As a dynamic speaker, Barry’s lectures are expected to be extremely popular with dentists and dental healthcare professionals with an interest in bruxism, TMD and chronic pain management.

“This will be Dr Glassman’s third time presenting in the UK during Bruxism Awareness Week” says Matt Everatt, technical director at S4S. “The two previous years have been a resounding success; Dr Glassman is the most engaging speaker I have ever heard. He raises some serious questions that the audience can find challenging and sometimes goes against popular beliefs or teachings that surround occlusion, TMD and pain management. His seminar and the evidence he presents is a game changer, most of the dentists who have been to Dr Glassman’s seminar have rebooked each year.”

Speaking from his specialist clinic in Pennsylvania, Barry explained how he first became involved in this area of dentistry, “Very early in my career I was treating a woman with upper right bicuspid pain with no obvious odontogenic cause.

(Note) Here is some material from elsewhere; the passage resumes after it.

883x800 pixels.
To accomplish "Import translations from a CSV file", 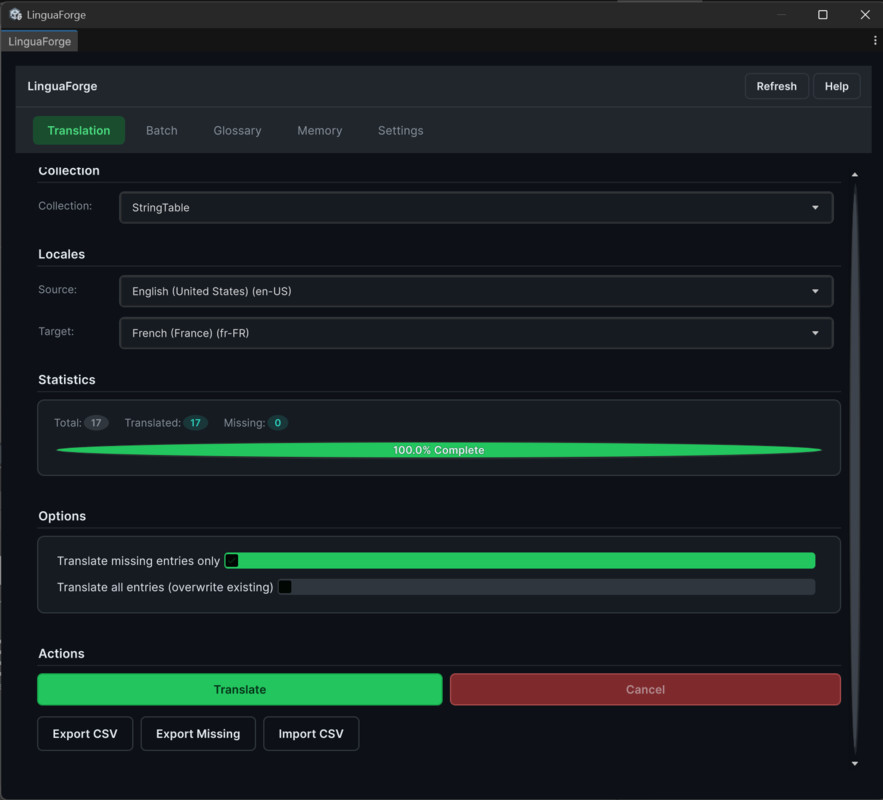I will click(x=311, y=733).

The pain did not resolve with normal dental procedures including endodontic therapy. I received a notice about an upcoming course with Niles Guichet, making the point that occlusal interferences can cause excessive muscular activity. While of course we have learned much since then (including the fact that this doesn’t happen) that course was the start of my involvement in the treatment of craniofacial pain, joint dysfunction, chronic pain, headaches, and sleep disordered breathing.”

Barry believes that while conditions such as bruxism, sleep apnoea and migraines are becoming more widely understood within the profession, there is still plenty of room for improvement, particularly in dental training; “Certainly we have seen much growth in this area of interest. Having said that, there is no question that the role of bruxism in migraine and joint dysfunction is not well appreciated, and nocturnal and diurnal parafunction often goes undiagnosed. Dentistry should be the number one portal of patients into sleep medicine, but it isn’t. There are many reasons for this; the most obvious is that the dental training is limited in these areas to begin with. Add the controversies that exist in occlusion and the role of joint position as well as much dental dogma, and we have major stumbling blocks that prevent growth. Learning new areas isn’t nearly as difficult as unlearning dogma.”

Barry has published numerous clinical and academic articles, runs courses and seminars for dentists. He is not afraid to challenge conventional attitudes within dentistry; “Certainly there are hundreds of patients who have benefited from conservative, well advised therapy when medicine had failed them. The key is that what we need is people with the right skills; not the right degrees. We need to find a way to blend the professions and provide patients the services they need. Unfortunately, the services offered are from those who are biased by their professional training, and we wind up with competitive environments. This is not in the best interest of patient care.”

“What is most important is that we look at the things that guide our therapy as dentists – things like occlusion and bruxism – and we begin to evaluate them appropriately without the dogma or the emotion that tends to be associated with the ‘belief systems’ that have been developed. We need to understand that everything we do cannot be evidence based, but that we must allow science to guide our art. An entirely different treatment model is required to treat patients with chronic pain and dysfunction. We have been spoiled by the science of dentistry where we are expected to succeed. Success is not as predictable in these areas, and without a change in the model either our patients are blamed for the failures or the failures are not recognised and accepted but hidden and denied. We are no better than the science.”

Those attending his lectures in October will be treated to thought provoking and stimulating sessions. Barry says he’s looking forward to being in the UK, “It is essential that we move forward and face the truth about occlusion and bruxism; and the role of dentistry in sleep medicine. I’m excited to be a part of Bruxism Awareness Week in my favourite city in the world, London.”